本当に目に見えないウイルスとは厄介なもの。肝炎のウイルスは短期間で猛威を奮うほどの強いものではないのですが、その分冒されているのが分かりにくい。それで長年の間気づかずに手遅れの人が出るということ。しかし、今回の新型コロナウイルスは伝染性が強く、また、短期間で肺を冒すという。それなのにそれに対抗する治療薬がないということ。罹ってしまうとあっという間に増殖するのでしょうね。一日も早くそのウイルスを撲滅する薬などが出来ることを祈るしかありません。新型コロナもいずれは解明されて治療薬やワクチンなどもできるでしょうが、それまでにどれほどの人が犠牲にならねばならないのかと思うとき、本当に他人事ではありません。でも、何も出来ない…
今日のニュースでは、早くも感染者が70万人を超えて、死者も3万6千人を超えたと。こんな時自分のことを長々と書いてしまいました。書き切れないことが山ほどありますが、私たちはいうならこのような目に見えないウイルスの中で生きているとも言えるでしょう。まだまだ未知のウイルスがどれほどあるのか見当もつきませんが、その度に人類は結集して、なんとかその対策を見つけてきました。
明治の初めにあれほど恐れられ、〝死の病〟と言われていた結核が今では恐怖ではなくなりましたもの。その代わりの〝死の病〟が癌ですが、それもだんだんと治癒率が高まって、以前のように癌=死ではなくなっています。ひたすら願いましょう、そして、信じましょう。世の中を、人類を…
読んでいただいた皆さん、お疲れ様でした。私の言いたいことは希望があるということ…、アリガトウございました。

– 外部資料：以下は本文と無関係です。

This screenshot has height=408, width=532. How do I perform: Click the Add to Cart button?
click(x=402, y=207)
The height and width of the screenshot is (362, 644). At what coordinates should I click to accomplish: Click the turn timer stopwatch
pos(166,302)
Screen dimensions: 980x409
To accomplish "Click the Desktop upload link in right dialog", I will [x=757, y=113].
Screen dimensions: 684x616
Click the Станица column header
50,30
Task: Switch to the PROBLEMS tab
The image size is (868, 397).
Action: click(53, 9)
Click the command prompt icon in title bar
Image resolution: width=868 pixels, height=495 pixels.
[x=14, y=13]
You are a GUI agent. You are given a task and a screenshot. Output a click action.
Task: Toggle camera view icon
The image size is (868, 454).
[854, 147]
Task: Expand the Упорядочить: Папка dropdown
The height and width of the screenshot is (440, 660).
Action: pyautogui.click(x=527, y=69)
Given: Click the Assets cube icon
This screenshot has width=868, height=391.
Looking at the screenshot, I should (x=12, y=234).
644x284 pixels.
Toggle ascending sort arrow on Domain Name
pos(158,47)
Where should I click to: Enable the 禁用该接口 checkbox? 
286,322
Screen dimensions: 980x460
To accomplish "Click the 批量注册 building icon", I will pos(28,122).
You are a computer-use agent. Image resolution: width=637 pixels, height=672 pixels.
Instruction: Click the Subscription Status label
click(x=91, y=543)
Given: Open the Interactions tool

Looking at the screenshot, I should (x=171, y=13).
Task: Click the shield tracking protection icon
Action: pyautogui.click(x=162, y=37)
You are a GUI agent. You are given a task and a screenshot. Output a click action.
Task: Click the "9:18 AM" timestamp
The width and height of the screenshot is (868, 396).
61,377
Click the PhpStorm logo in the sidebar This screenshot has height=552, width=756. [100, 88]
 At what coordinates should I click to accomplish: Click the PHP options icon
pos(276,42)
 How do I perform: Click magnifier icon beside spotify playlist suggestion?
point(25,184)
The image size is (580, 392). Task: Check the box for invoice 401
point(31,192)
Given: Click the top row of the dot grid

お口直しに…いやお目直しに、八重山諸島の〝シーサー〟などいかがですか。沖縄での代表的なおみやげの一つ、「シーサー」は、建物の門や屋根、村落の高台などに据え付けられ、家や人、村に災いをもたらす悪霊を追い払う魔除けをするものと言われています。八重山では〝シーシー〟ともいわれ、自分の手で作ったり、色づけしたりすることができるんですよ。これで、コロナを撃退しましょう!基本的なのは一枚目の屋根の上。でもみなそれぞれにカワイイでしょ。